Challenges =>
a) Rewrite all of the records below, switching "Click" to "Tap" and leaving everything else unchanged. Leave the pictures out of your answer.
b) Pick up the forum discussion about adding more chickens to a small Colorado coop, continuing right after its last reply.

--- Start Reading text ---

Want more chickens in Colorado!

Discussion in 'Coop & Run - Design, Construction, & Maintenance' started by ragschickens, Jul 20, 2016.

  1. ragschickens

    ragschickens Out Of The Brooder

    87
    12
    48
    Jun 12, 2016
    We have an 18 square foot coop with 4 nesting boxes. We currently have 3 "hens" and 1 duck, all about 8 weeks old. They free range on 5 acres during the day, though they stay very close right now. How many more chickens/ducks can we get comfortably? We get a ton of snow in the winter, will they stay in the coop during the winter? I am loving them so much, I think I could easily become a "crazy chicken lady" but don't want them to be too crowded in the winter.
     
  2. SunHwaKwon

    SunHwaKwon Overrun With Chickens

    4,531
    1,035
    306
    Jul 19, 2015
    Eastern Shore, MD
    I wouldn't get any more. You're at max capacity now, and in the winter they may not want to come out, especially if you do not have a covered/wind blocked run for them to go out into during the day. My turkeys and guineas go out in the snow but my chickens prefer to stay in the run, which I cover in clear plastic during the winter when there are cold winds or snow.

--- End Reading text ---
--- Start Records ---

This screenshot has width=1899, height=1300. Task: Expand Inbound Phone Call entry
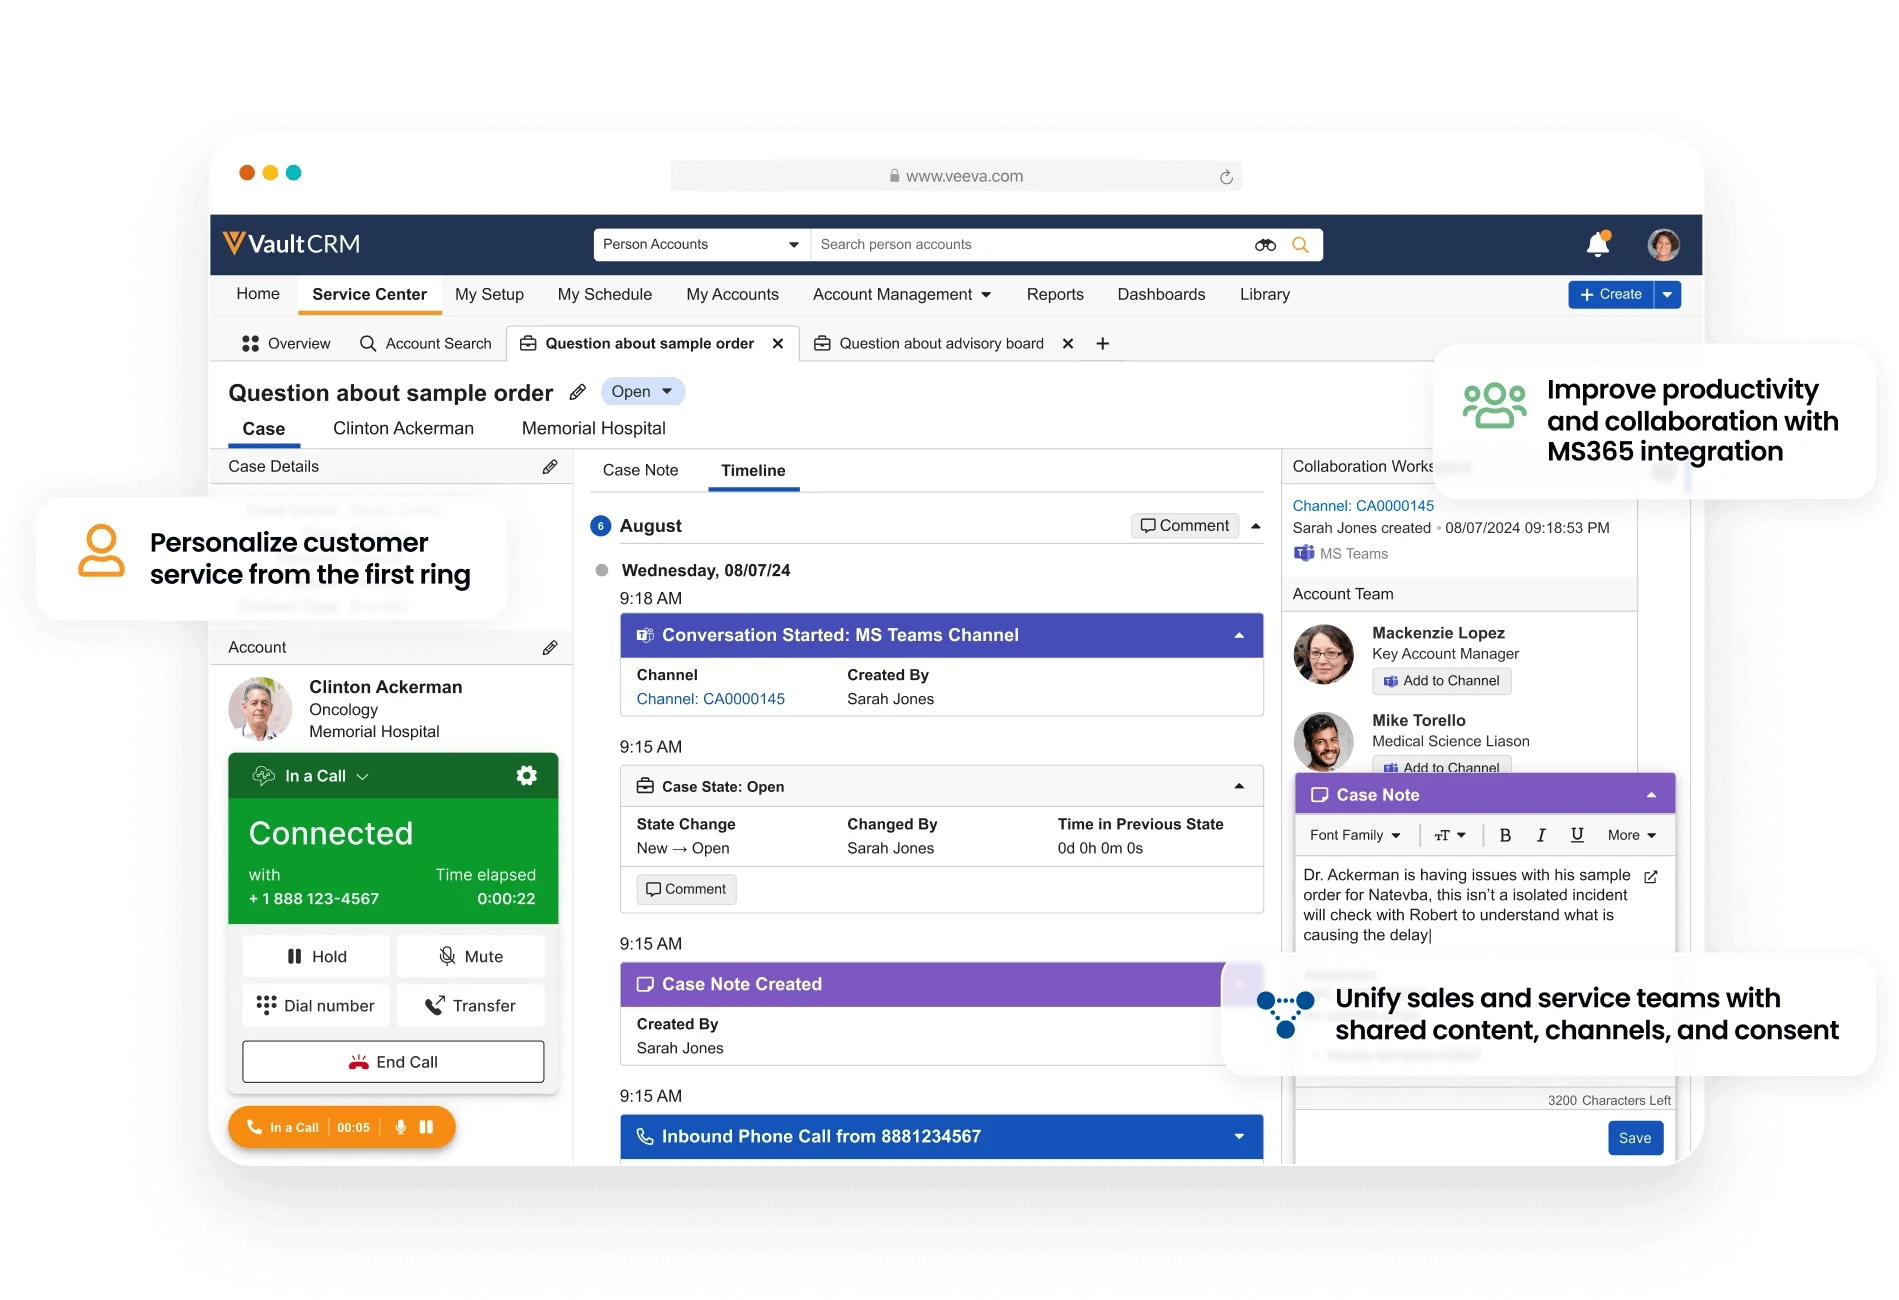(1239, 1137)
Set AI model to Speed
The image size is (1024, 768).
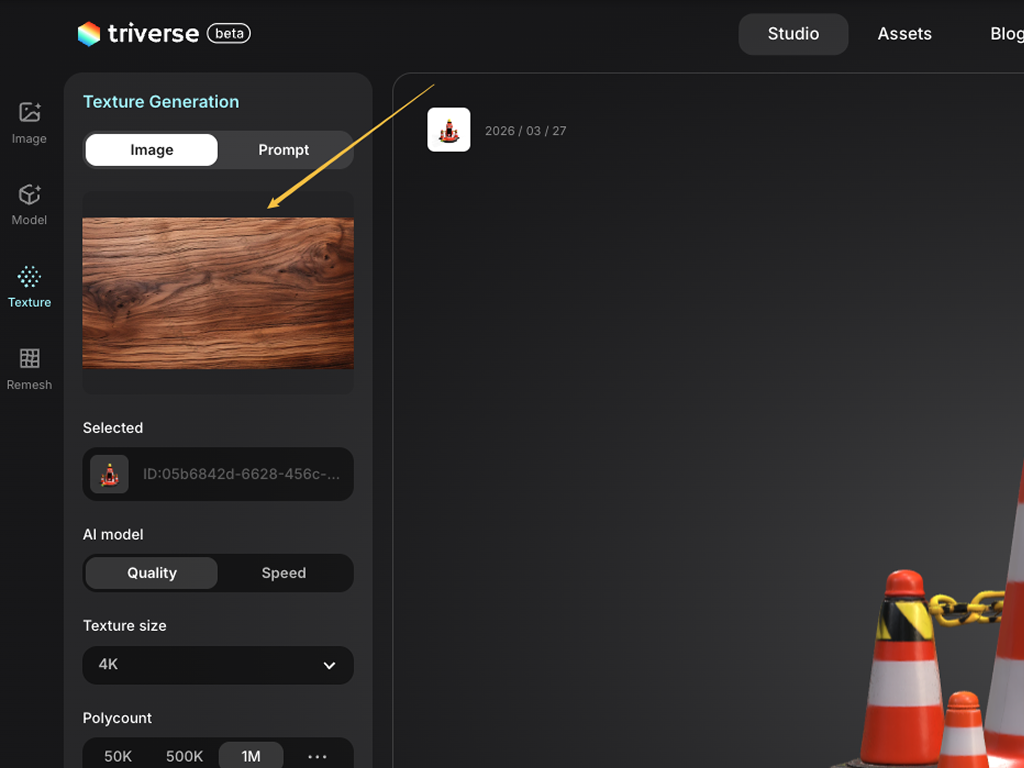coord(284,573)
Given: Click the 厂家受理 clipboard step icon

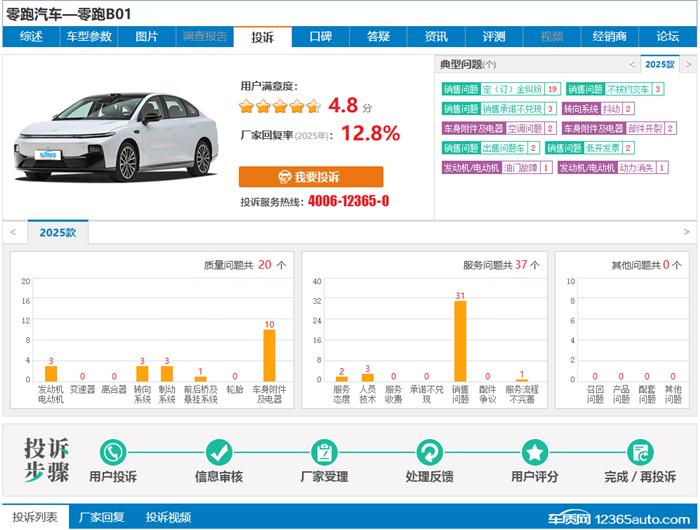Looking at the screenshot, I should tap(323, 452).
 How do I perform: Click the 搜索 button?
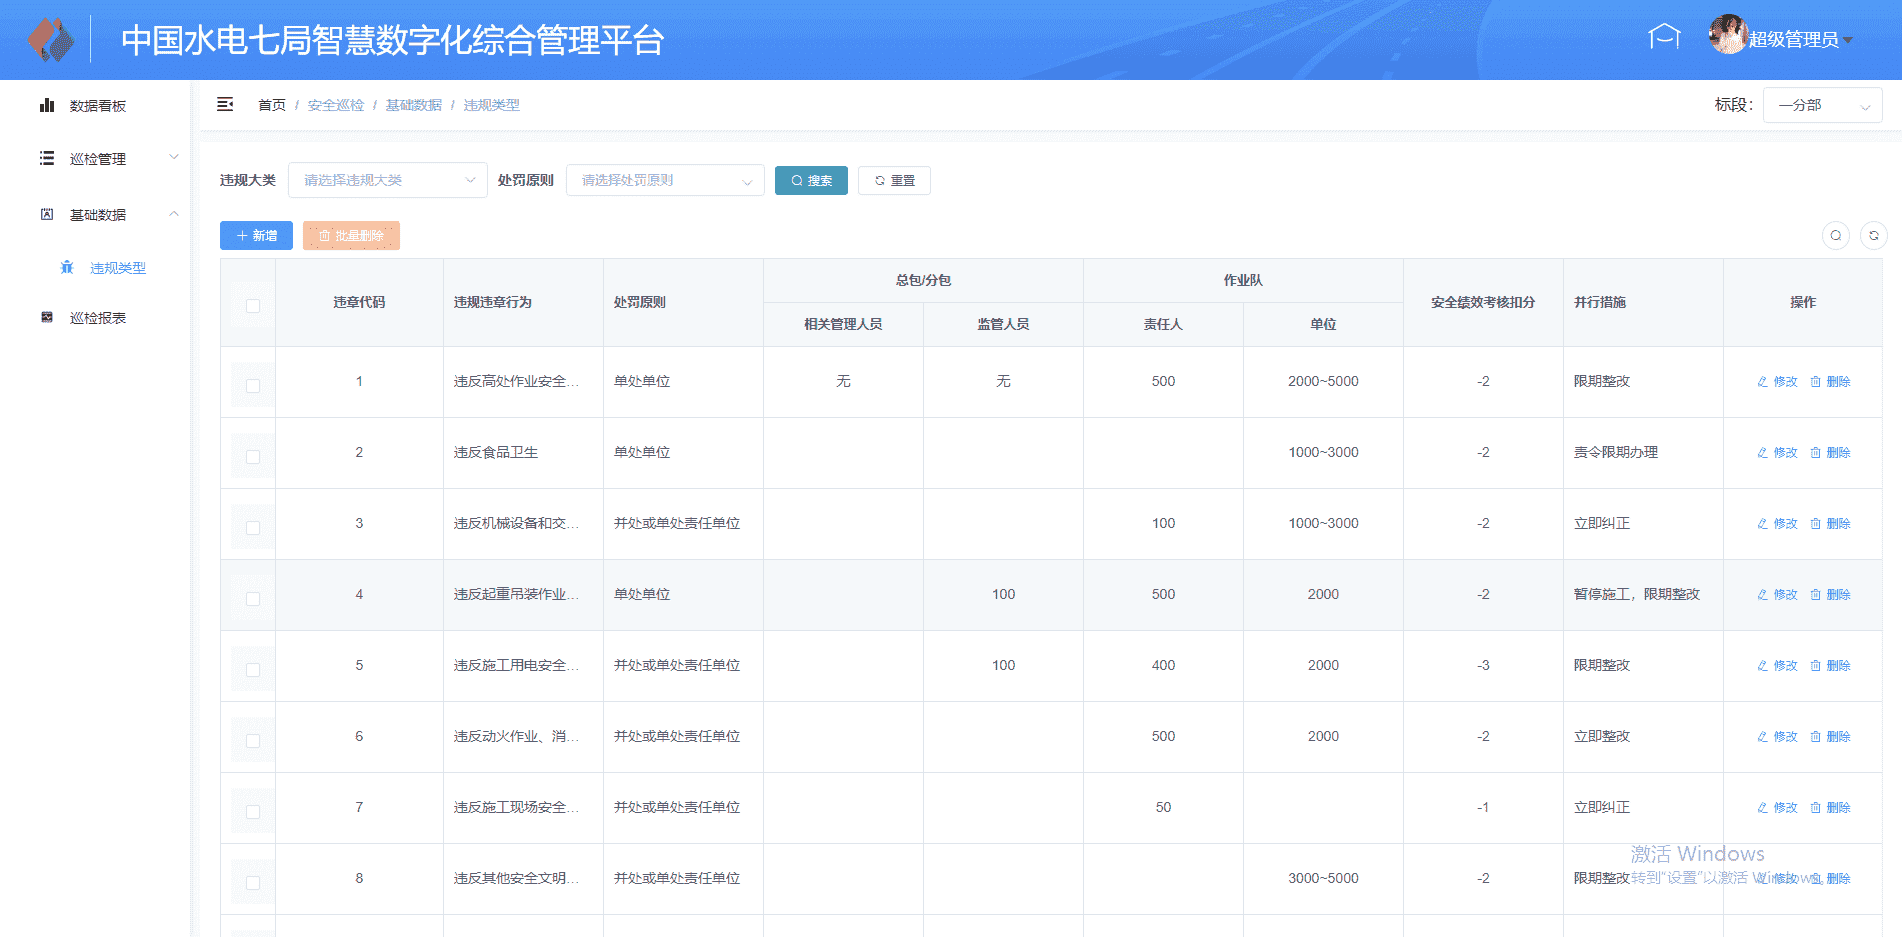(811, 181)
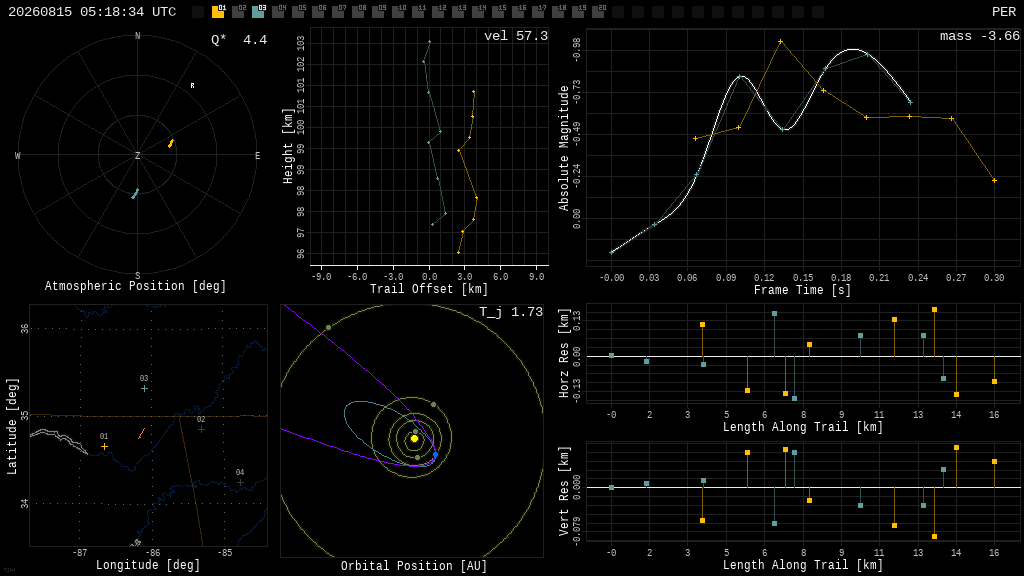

--- End Records ---

Results for the exercise =>
a)
This screenshot has width=1899, height=1300. Task: Expand Inbound Phone Call entry
(1239, 1137)
Set AI model to Speed
The image size is (1024, 768).
coord(284,573)
Given: Tap the 厂家受理 clipboard step icon

Looking at the screenshot, I should tap(323, 452).
 How do I perform: Tap the 搜索 button?
(811, 181)

b)
     
  3. Venumfire

    Venumfire Out Of The Brooder

    39
    2
    27
    May 20, 2016
    The main space consideration for chickens that have access to free range, is the amount of roost space they have at night. Most of their time is spent sleeping in the coop and they need enough space to roost. I would make sure that each chicken has a minimum of 16" of roost bar space. We do have coops and chickens available if you are interested in upgrading the size of yours to accommodate more hens. We are located in Strasburg, co.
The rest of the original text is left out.